The plot and story of this book do not make themselves clear very quickly. But discovering what Delany is trying to do and say with this piece is one of the utter joys of reading it. It is set in the far, far future at a point in time when humans are gone from the Earth, probably because of a cataclysmic war. Sometime after we left or died out an alien race came to the Earth, and is now trying to take our place as humans in the remnants of what we have left. These aliens seem to have adopted our bodies, and are driven by the values that they have divined from the scraps of our culture that we have left behind. One of the most important defining aspects to this new society seems to arise from our mythology, an in fact they have blended eras of our history in the interpretation, creating for example a new version of Orpheus by blending him with Ringo Starr. The setting of this book echoes, quite loudly, in my opinion, in Stephen King's Dark Tower sequence. For example, there are carnivorous plants, crazy old AI in underground bunkers, powerful demons, mutants, and even a pair of old pearl-handled pistols, all turning up in a dying society that emphasizes a pastoral and small-village lifestyle. Id be curious to see if anyone else has ever made the connection between this book and King's Dark Tower works. The society that has managed to develop is severely hindered by very high background radiation levels. Because of this the beings prize genetic diversity, and have developed a culture that urges women to move from village to village mating frequently and leaving children in the care of mostly shepherd fathers. The mutation level is nevertheless quite high, and those that are born deformed or retarded are put into "kages" where they are cared for by volunteers until their deaths. The purpose is mostly to keep them from mating with the unaffected, but through ambivalence the kages are pretty much prisons for the unwanted.

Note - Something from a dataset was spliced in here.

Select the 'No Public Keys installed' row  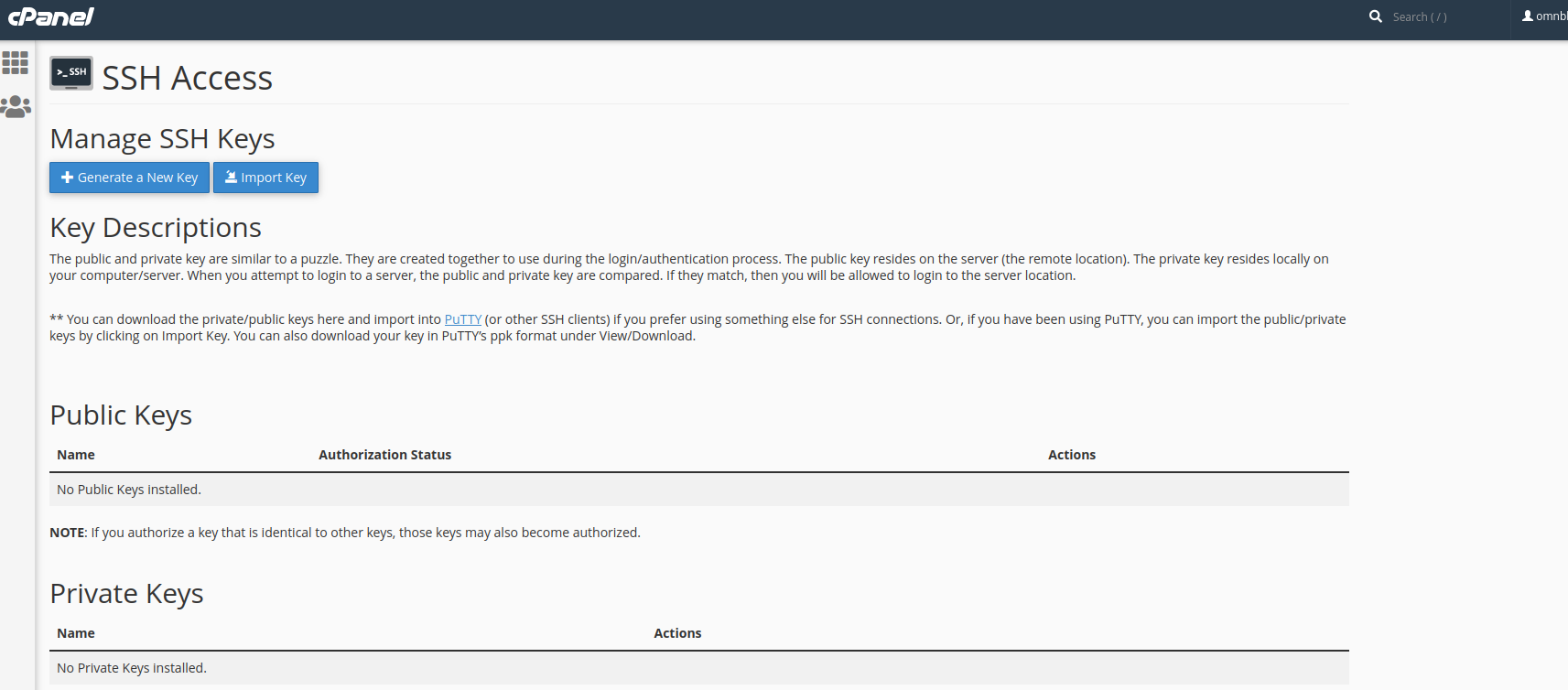pyautogui.click(x=129, y=490)
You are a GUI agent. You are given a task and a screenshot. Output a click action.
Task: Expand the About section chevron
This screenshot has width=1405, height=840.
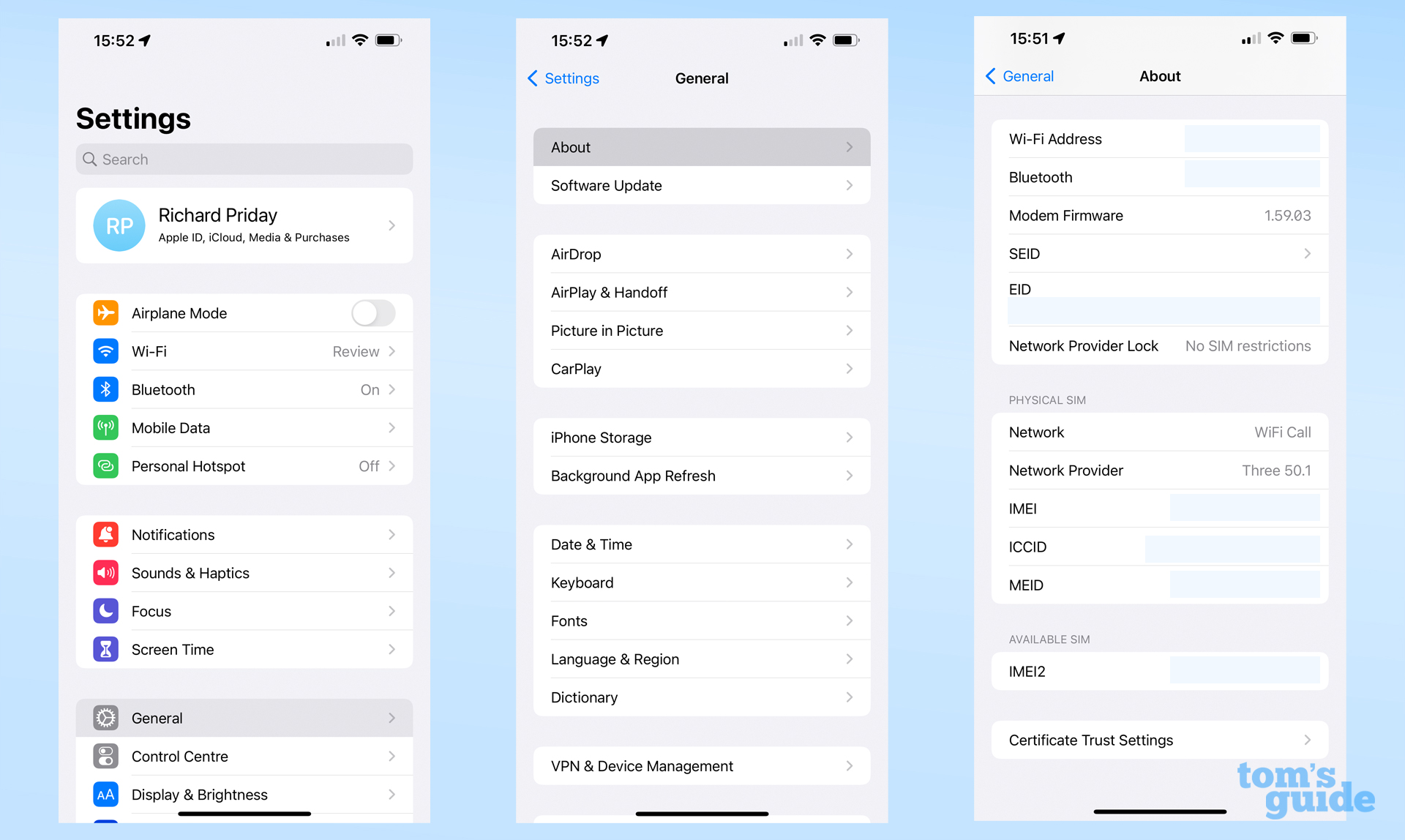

What Dealny gives here is the story of Lo Lobey who is bent on revenge for the murder of his girlfriend, Frazia. Frazia was a mute deformed who was not so bad off that she required incarceration in a kage. But she did have some unusual mental talents, and apparently because of them a Satan figure named Kid Death killed her during a spree where he tried to kill as many psychics as he could find. Kid Death viewed himself as an agent of the society charged with eliminating offensive genetic material from the gene pool. He seemed very good at his job, but Lo Lobey eventually learned that Kid Death was responsible for his lover's death and set out to exact his revenge. Most of the story is the quest for the realm of Kid Death. Along the way Lo Lobey met several people whose became friends, then sold him out to his enemy. Sometimes they support him and sometimes they don't. Kid Death is, I think, a Satan figure who either desires the status quo and kills for pleasure, or wants to eliminate from his sight the individuals who are evidence of the problem with the survival of his race. More probably both, though. I think that the latter is probably more correct, and Dealny does seem to actually enjoy the reader's confusion over Kid Death's role. I think Death's motivation is not only to clean up society, which is striving to replace us on Earth, but also to capture some of Lo Lobey's magic as well. Lobey has plenty of it, which seems to be rooted in music. Lo Lobey carried a very odd weapon; a machete that doubled as a wonderful musical instrument. Lobey was very accomplished on his instrument, and could achieve a wide variety of effects on the other people's behavior by playing. If Kid Death is Satan, and the force of chaos, then Lobey and his music stand in representation of the forces of order, and almost an innocent wholesomeness. But his instrument was also a very effective weapon, so its penetrative power also stood for virility and force, both of those being very important to a society with a high degree of lawlessness and which was dying because of genetic disorders.
Most of the writing by Dealny that I have read I put in the "thinker" category. I am not the biggest fan of the New Age school of SF, but out of that era came some of our most important writers. Dealny is one of them, and even though this is a short work, it may be one of his most important.